Обхватив Максима за талию, а Воронцова старшего за рукав пиджака, я притянула их друг к другу, чтобы обнялись уже, как нормальные люди, когда отец находит живым похищенного сына в халупе посреди дремучего леса.
Ну да, нормальности в поводе мало, но надо же с чего-то начинать.
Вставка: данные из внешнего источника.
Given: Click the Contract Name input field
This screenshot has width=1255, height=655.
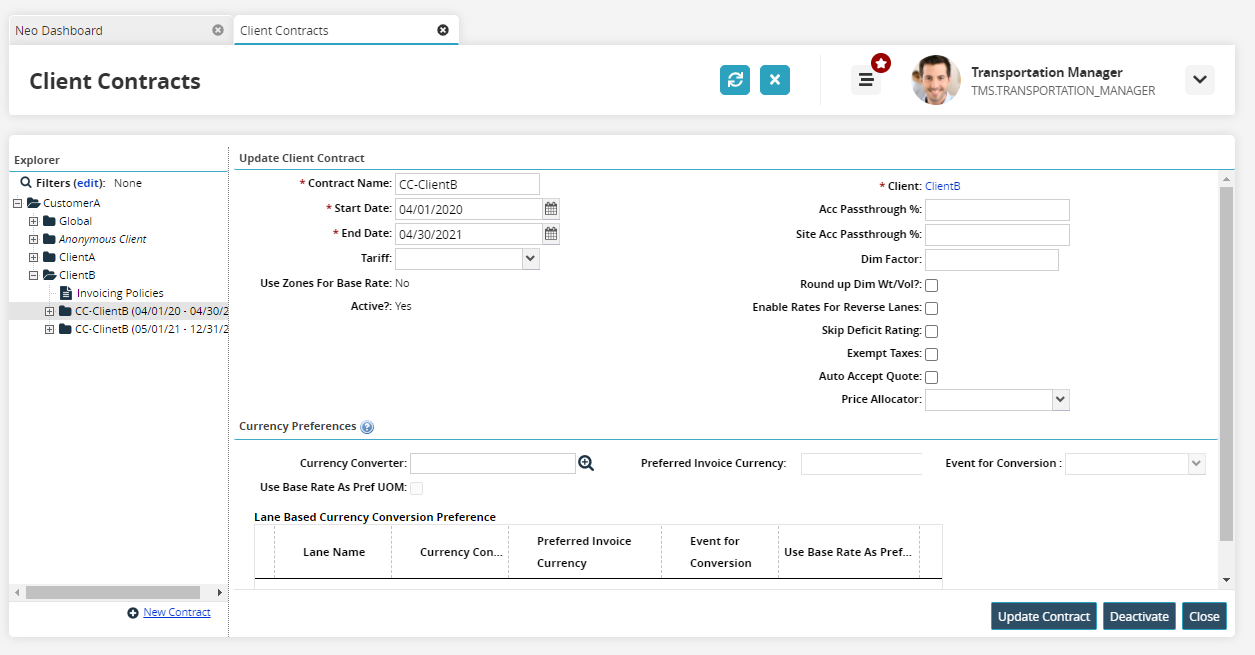Looking at the screenshot, I should [467, 184].
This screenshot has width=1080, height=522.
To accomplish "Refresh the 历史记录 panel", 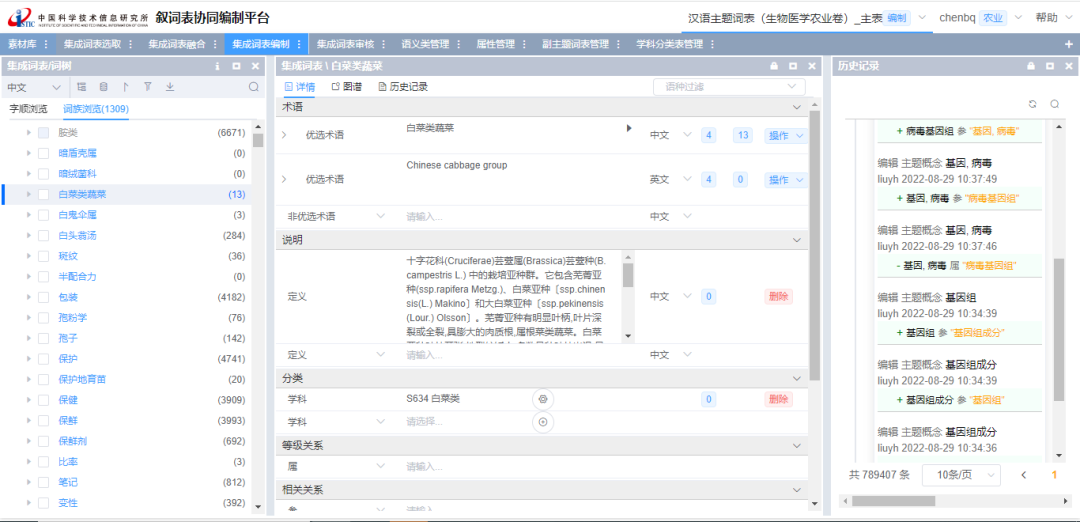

Моя бабушка не стала долго думать, не стала ничего спрашивать, она сразу прижала к себе меня, а потом и Максима.
– Бабуль, все хорошо. Нас нашли очень быстро.
– Кирочка, ну как же так? Вас не обижали? Вы не голодали?
– Нет, бабуль. Мы ели гамбургеры, пили кофе, танцевали… и спали…
– …ну, это лишнее.
– Мы просто спали. Там были кровать, стол и стул… и форточка под потолком.
Максим озвучил свои впечатления:
– Курорт! Экстрим на выживание! За такой туризм олигархи миллионы платят.
– Но твои олигархи знают, что не умрут в приключении. А вы? – уперлась бабушка руками в бока. – Как вы двое всегда оказываетесь впутаны в такое? Вы же еще дети!
– Ба, мне девятнадцать. Ты уже замужем была в моем возрасте.
– А ты что, замуж собралась? – смерила она Максима взглядом, сканируя на мужпригодность.
– Нет! – отрезала я, оглушив Максима своим вскриком. – Конечно, нет…
– Ну, раз пока не замужем, ты, Максим, будешь спать на дедовой походной раскладушке, а мы с Кирой займем диван. Ступайте, ступайте умываться, да мыла не жалейте. И зубы, зубы три раза почистите. А я на стол соберу.
Бабушке хватило ума дать нам таблеток для пищеварения и не позволить съесть холодец, селедку, оливье, тарелку борща и семь пампушек. Отодвинув все это в сторону, она сварила нам овсянку.
– Нельзя в голодные желудки бросать сразу много еды.
Максим сидел на табуретке в закрученном на волосах розовом полотенце с голубыми кроликами. Его пятки свисали с домашних тапочек бабушки, одеться пришлось в ее халат для бани. Он с удовольствием поглощал овсянку, запивая киселем. Щеки его разрумянились.
Я же занималась тем, что заклеивала пальцы выданным пластырем. Пропуская суставные части, я клеила пластырь на фаланги сначала левой, потом правой руки.
Когда крест-накрест и по кругу заклеила еще и запястья, Максим отставил тарелку:
– Спасибо, безумно вкусно. Я, пожалуй, закажу себе пару штанов и футболок. Кир, ты подскажешь, какой тут вай-фай? – кивнул он мне в сторону двери из кухни.
Мы вышли с ним на балкон.
– Максим, тут нет вай-фая. У тебя же спутниковая сеть.
Он вытянул руку и отклеил пластырь у меня с шеи.